What Communities Did to Fight It
With no vaccine and no antiviral drugs, communities relied on what are now called non-pharmaceutical interventions. Cities across the United States implemented school closures, bans on public gatherings, isolation of the sick, and surface cleaning. Some communities went further. In Alaska, towns like Juneau, Cordova, and Ketchikan imposed quarantines and restricted outgoing travel to prevent the virus from spreading to neighboring areas. The Red Cross distributed cloth masks to the public.
The results varied dramatically depending on timing. Cities that acted early and maintained their interventions saw lower peak mortality rates than cities that delayed or implemented no measures at all. In Alaska, eight local communities that implemented restrictions early managed to avoid the outbreak entirely, while six others that acted after the virus had already arrived still managed to slow its spread. The lesson was stark: speed mattered, and letting up too soon could trigger a rebound in cases.
How the Pandemic Ended
By the summer of 1919, the pandemic had burned through enough of the global population that widespread immunity slowed transmission. One theory holds that the virus also mutated rapidly into a less lethal strain, reducing both its transmissibility and its deadliness. There was no vaccine to help end it. The combination of natural immunity in survivors, possible viral mutation, and continued public health measures gradually brought the waves of death to a close.
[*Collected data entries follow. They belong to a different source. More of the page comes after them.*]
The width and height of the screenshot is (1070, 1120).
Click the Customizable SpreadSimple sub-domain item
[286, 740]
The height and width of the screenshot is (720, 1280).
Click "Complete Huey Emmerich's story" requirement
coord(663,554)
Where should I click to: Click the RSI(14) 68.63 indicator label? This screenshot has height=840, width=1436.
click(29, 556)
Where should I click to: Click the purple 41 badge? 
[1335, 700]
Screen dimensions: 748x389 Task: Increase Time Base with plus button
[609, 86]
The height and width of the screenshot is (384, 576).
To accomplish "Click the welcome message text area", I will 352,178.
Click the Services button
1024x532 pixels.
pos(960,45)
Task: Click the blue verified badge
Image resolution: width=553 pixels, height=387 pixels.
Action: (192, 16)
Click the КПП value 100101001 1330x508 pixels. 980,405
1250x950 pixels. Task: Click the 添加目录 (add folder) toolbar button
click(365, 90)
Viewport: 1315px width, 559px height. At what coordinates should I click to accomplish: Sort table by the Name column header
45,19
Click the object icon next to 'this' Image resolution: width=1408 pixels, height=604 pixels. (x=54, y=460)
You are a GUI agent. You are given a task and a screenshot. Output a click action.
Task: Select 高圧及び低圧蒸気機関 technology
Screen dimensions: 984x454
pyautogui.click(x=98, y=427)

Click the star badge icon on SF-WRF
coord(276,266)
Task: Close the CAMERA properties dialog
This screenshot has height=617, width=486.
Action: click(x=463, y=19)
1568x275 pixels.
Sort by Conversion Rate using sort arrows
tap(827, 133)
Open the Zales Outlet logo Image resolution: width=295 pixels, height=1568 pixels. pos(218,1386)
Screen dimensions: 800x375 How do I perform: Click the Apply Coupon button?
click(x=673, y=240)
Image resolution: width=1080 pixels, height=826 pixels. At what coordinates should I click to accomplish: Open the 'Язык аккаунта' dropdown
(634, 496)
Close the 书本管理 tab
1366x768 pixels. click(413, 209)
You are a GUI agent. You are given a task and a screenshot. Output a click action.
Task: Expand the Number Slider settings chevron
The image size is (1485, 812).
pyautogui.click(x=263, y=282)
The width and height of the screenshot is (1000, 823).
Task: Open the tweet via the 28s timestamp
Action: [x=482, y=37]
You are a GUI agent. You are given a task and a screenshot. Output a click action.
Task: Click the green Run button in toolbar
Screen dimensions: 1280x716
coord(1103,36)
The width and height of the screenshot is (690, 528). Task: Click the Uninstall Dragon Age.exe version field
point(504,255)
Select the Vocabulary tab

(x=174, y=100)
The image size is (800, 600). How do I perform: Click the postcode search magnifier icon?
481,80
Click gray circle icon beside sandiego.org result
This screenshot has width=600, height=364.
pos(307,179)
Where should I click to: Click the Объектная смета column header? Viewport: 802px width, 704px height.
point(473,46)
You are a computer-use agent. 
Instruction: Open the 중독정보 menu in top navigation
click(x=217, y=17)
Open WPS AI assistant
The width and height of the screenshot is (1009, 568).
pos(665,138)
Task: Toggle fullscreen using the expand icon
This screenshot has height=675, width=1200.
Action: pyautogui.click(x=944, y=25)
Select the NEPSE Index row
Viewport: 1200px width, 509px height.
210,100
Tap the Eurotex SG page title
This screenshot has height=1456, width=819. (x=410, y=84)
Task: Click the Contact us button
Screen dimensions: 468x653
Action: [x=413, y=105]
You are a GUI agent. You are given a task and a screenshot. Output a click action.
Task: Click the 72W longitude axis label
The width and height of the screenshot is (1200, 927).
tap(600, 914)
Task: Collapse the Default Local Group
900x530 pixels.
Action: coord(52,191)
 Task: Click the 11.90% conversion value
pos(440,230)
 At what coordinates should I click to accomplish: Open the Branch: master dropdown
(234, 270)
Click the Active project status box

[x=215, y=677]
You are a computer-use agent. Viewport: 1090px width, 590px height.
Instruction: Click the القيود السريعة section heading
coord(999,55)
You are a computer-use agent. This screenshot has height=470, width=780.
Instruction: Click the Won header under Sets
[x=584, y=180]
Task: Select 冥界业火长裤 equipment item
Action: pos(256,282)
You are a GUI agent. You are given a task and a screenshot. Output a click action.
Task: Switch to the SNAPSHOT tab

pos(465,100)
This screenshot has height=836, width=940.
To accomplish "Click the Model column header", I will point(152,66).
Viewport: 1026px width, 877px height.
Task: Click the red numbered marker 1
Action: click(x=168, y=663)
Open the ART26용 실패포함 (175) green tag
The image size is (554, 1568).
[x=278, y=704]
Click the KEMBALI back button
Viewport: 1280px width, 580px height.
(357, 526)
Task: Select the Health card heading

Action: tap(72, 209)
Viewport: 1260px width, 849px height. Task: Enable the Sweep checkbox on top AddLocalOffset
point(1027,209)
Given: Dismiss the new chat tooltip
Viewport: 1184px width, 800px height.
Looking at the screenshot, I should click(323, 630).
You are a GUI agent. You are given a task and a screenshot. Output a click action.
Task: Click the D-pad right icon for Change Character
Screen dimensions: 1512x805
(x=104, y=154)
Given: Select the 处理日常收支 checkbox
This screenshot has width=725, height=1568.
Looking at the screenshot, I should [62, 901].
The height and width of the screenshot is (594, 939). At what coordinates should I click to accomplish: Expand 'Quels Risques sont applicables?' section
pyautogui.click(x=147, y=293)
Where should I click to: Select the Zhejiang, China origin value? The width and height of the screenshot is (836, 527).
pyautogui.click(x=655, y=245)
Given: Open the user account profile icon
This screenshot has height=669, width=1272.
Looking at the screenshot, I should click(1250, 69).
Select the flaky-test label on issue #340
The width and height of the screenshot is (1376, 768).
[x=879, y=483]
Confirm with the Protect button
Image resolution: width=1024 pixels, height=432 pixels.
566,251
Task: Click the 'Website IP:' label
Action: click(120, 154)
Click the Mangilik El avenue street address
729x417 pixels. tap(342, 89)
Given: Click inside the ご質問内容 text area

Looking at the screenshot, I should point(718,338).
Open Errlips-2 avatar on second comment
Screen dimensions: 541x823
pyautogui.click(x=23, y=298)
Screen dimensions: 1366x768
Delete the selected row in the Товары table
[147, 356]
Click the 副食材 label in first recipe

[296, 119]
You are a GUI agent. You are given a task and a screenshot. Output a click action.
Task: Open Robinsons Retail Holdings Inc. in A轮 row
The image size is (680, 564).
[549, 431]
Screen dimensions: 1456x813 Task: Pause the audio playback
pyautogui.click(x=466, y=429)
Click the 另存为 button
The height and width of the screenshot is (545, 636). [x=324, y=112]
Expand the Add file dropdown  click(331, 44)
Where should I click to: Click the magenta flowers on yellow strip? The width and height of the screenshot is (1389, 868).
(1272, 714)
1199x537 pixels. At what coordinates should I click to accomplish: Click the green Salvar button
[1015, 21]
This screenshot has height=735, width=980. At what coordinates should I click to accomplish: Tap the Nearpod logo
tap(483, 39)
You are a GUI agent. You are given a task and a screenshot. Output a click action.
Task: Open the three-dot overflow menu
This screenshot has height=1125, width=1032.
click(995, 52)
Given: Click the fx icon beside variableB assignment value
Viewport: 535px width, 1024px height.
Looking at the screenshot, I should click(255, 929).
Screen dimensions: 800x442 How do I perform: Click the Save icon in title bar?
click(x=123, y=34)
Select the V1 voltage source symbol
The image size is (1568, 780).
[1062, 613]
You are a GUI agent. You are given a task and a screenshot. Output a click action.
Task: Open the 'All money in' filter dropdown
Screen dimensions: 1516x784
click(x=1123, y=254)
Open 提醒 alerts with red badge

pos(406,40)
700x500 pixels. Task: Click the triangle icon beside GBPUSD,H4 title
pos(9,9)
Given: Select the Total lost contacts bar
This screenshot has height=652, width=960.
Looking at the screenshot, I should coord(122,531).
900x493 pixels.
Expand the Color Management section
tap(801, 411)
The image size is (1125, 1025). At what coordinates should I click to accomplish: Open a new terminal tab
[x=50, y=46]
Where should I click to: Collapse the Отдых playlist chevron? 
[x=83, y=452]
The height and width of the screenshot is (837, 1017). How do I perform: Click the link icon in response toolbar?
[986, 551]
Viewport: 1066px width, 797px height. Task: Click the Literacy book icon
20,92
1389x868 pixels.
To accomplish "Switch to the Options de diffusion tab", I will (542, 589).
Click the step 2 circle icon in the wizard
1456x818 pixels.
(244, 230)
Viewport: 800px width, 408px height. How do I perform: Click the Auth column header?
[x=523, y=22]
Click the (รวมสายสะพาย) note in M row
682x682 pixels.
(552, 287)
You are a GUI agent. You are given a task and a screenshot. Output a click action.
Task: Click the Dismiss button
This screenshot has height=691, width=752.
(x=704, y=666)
Reconstructing the Virus Decades Later
For most of the 20th century, scientists could only guess at what made the 1918 virus so deadly. That changed in 2005, when CDC researchers successfully reconstructed the virus using genetic material preserved in tissue samples from 1918 victims. Their work, published in the journal Science, revealed specific features of the virus that contributed to its exceptional ability to replicate in human lungs. One key finding was that the virus’s internal replication machinery was unusually efficient, allowing it to multiply rapidly inside cells. This insight opened a new avenue for antiviral drug development, giving scientists a specific target to design treatments against in future pandemics.
The reconstruction was a landmark in virology, but it also raised biosecurity concerns. Working with a reconstructed version of the deadliest flu virus in history required extraordinary containment protocols. The research has since informed pandemic preparedness planning worldwide, helping scientists understand what to look for when new influenza strains emerge in animal populations.